Sulfur vacancy (SV) is one of the most typical defects in two-dimensional monolayer MoS₂, leading to reactive sites. We presented a systematic study of the adsorption behaviors of gas molecules, CO₂, N₂, H₂O, CO, NH₃, NO, O₂, H₂ and NO₂, on monolayer MoS₂ with single SV by first-principles calculations. It was found that CO₂, N₂ and H₂O molecules physisorbed at the proximity of single SV. Our adsorption energy calculations and charge transfer analysis showed that the interactions between CO₂, N₂ and H₂O molecules and defective MoS₂ are stronger than the cases of CO₂, N₂ and H₂O molecules adsorbed on pristine MoS₂, respectively.
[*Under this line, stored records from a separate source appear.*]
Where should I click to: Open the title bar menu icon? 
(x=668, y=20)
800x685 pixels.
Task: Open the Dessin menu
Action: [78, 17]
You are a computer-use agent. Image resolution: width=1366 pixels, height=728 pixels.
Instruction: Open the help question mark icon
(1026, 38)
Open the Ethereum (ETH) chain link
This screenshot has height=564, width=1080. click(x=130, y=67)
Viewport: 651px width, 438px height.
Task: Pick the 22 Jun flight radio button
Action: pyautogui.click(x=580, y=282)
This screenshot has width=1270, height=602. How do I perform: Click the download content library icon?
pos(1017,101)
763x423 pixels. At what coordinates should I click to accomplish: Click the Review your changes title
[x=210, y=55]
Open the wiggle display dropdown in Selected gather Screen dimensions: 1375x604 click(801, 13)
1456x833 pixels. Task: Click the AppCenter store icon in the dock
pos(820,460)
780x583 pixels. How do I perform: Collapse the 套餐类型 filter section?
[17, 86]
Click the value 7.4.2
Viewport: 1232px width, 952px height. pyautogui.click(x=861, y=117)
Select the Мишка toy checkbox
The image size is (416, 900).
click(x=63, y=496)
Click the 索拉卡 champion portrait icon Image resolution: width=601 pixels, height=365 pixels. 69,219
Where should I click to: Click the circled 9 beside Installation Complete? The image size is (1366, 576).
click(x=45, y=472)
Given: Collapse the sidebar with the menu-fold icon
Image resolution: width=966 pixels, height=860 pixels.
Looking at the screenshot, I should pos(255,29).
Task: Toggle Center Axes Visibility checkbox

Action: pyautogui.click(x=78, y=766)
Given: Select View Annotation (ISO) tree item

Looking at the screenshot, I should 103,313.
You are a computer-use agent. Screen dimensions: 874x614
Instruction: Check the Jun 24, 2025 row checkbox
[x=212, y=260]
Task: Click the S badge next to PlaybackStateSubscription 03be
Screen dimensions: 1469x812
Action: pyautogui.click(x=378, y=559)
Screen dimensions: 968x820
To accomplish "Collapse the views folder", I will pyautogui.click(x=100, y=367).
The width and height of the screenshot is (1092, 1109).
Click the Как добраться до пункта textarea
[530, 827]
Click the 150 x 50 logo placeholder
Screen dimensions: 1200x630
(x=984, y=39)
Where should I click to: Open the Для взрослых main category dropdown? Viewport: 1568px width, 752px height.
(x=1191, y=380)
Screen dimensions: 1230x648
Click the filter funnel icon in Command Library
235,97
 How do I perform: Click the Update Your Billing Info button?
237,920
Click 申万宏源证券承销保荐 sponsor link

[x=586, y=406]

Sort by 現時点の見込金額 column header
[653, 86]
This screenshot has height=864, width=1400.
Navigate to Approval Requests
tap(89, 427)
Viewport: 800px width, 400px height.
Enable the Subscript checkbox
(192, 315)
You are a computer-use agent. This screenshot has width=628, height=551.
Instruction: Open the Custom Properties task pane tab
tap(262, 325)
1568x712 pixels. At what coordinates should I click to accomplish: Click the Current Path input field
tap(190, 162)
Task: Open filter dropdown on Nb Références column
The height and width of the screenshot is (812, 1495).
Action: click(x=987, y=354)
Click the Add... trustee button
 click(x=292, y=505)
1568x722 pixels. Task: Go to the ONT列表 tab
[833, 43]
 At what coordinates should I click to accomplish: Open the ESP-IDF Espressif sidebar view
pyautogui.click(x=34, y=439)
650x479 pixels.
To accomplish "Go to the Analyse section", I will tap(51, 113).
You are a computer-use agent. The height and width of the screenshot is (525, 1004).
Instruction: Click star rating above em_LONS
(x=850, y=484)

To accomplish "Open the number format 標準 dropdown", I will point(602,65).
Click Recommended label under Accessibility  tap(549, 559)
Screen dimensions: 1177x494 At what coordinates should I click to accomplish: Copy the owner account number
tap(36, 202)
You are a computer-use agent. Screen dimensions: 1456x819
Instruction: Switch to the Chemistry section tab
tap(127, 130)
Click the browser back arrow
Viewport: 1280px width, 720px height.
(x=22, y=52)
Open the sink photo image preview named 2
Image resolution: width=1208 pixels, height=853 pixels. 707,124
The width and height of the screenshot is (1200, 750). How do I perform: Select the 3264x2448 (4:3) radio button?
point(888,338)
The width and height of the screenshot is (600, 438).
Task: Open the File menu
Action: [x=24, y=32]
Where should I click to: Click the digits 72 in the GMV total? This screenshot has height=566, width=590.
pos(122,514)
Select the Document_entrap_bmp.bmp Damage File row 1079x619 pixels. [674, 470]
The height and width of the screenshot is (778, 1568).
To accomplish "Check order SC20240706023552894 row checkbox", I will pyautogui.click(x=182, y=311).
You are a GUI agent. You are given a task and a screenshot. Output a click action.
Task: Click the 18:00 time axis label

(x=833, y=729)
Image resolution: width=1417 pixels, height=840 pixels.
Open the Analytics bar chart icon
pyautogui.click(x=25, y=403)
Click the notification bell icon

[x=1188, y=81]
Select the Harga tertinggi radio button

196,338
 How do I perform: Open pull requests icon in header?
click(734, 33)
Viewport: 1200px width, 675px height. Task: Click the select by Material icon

The defective MoS₂ based gas sensors may be more sensitive to CO₂, N₂ and H₂O molecules than pristine MoS₂ based ones. CO, NO, O₂ and NH₃ molecules were found to chemisorb at the S vacancy site and thus modify the electronic properties of defective monolayer MoS₂. Magnetism was induced upon adsorption of NO molecules and the defective states induced by S vacancy can be completely removed upon adsorption of O₂ molecules, which may provide some helpful information for designing new MoS₂ based nanoelectronic devices in future. The H₂ and NO₂ molecules were found to dissociate at S vacancy. The dissociation of NO₂ molecules resulted in O atoms located at the S vacancy site and NO molecules physisorbed on O-doped MoS₂. The calculated results showed that NO₂ molecules can help heal the S vacancy of the MoS₂ monolayer.